Passage provided |
####
Maintaining Cervical Spine Precautions
In recent years there has been increasing discussion around the use of spinal immobilisation both pre and in hospital, in particular the use of the rigid cervical collar and the evidence behind it (1-6).
There is no scientific evidence that any type of cervical collar used in prehospital transport or initial trauma management is effective in stabilising an acutely injured cervical spine or preventing further neurological deterioration in those with spinal cord injury (7). However, there is evidence that rigid collars can lead to significant complications and morbidity when used to secure the c-spine.
These complications include (11-13):
- Pressure areas of the scalp and neck
- Increased pain adversely affecting compliance with immobilisation strategies designed to protect patients from further harm
- Impaired jugular venous return and rises in intracranial pressure both in head-injured and healthy people
- Impaired respiratory effort and forced expiratory volume, particularly in older patients with chest injury or comorbid respiratory conditions, predisposing these patients to aspiration
- Increased complexity of airway management
- Increased extrication time and delay to definitive treatment
Evidence indicates that we are unable to completely immobilise the C spine in any collar and there is no data to support that any additional movement of an injured C spine causes more damage (13, 14).
####
Input data |
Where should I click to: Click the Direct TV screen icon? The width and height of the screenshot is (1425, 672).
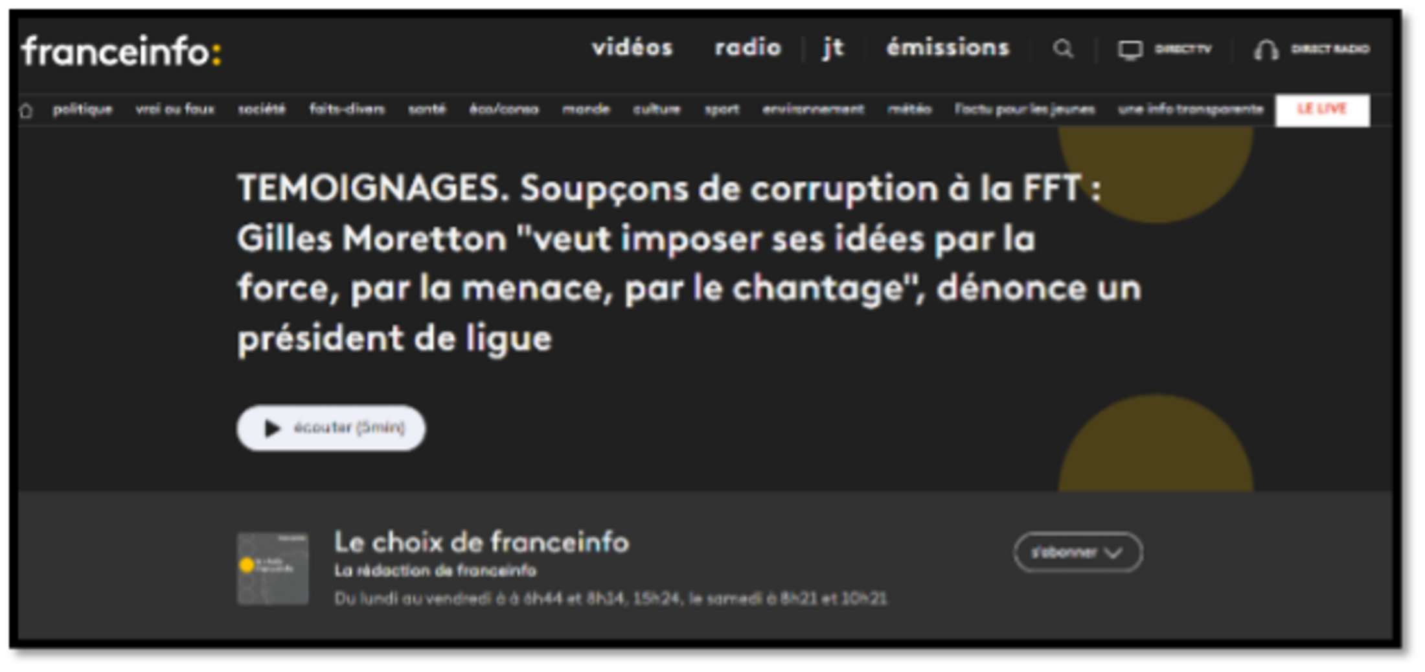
####
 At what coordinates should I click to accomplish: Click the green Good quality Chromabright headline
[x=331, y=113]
####
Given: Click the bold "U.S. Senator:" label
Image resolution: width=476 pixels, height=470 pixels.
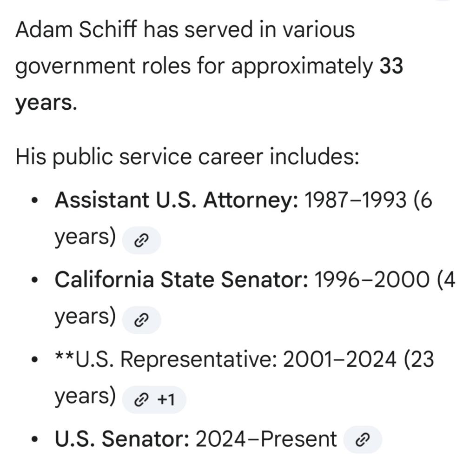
####
What to do |
Continue the text on maintaining cervical spine precautions, starting after its final sentence.

Your response |
After consultation with specialist clinicians across NSW and consideration of the available evidence, The Institute of Trauma and Injury Management (ITIM) and ECI have concluded that the risks of immobilisation with rigid collars outweigh the chance of benefit.
ITIM and ECI are advocating for the adoption of foam cervical collars in the initial management of injured adults and children requiring cervical spine precautions being transported by NSW Ambulance and presenting to NSW Health facilities.
For more information, please read our Position Statement on maintaining cervical spine precautions. This statement also covers application of foam collars in a variety of clinical scenarios.
Source: Curtis and Ramsden: 16.21
Source: ISLHD - How to order soft collars in NSW Health
Further References and Resources
1. Connor, D. et al. (2015) Prehospital spinal immobilisation: an initial consensus statement, Trauma. vol. 17, pp. 146-150.
2. Sundheim et al. (2006) The evidence for spinal immobilisation: an estimate of the magnitude of treatment benefit, Annals of Emergency Medicine, vol. 48, pp. 217.
3. ILCOR guidelines - draft document
4. Sundstrom, T. et al. (2014) Prehospital use of cervical collars in trauma patients: A critical review, Journal of Neurotrauma, vol. 31, no. 6, pp. 531-540.
5. Oteir, A.O. et al. (2015) Should suspected cervical spinal cord injury be immobilised? A systematic review, Injury, vol. 46, pp. 528-535.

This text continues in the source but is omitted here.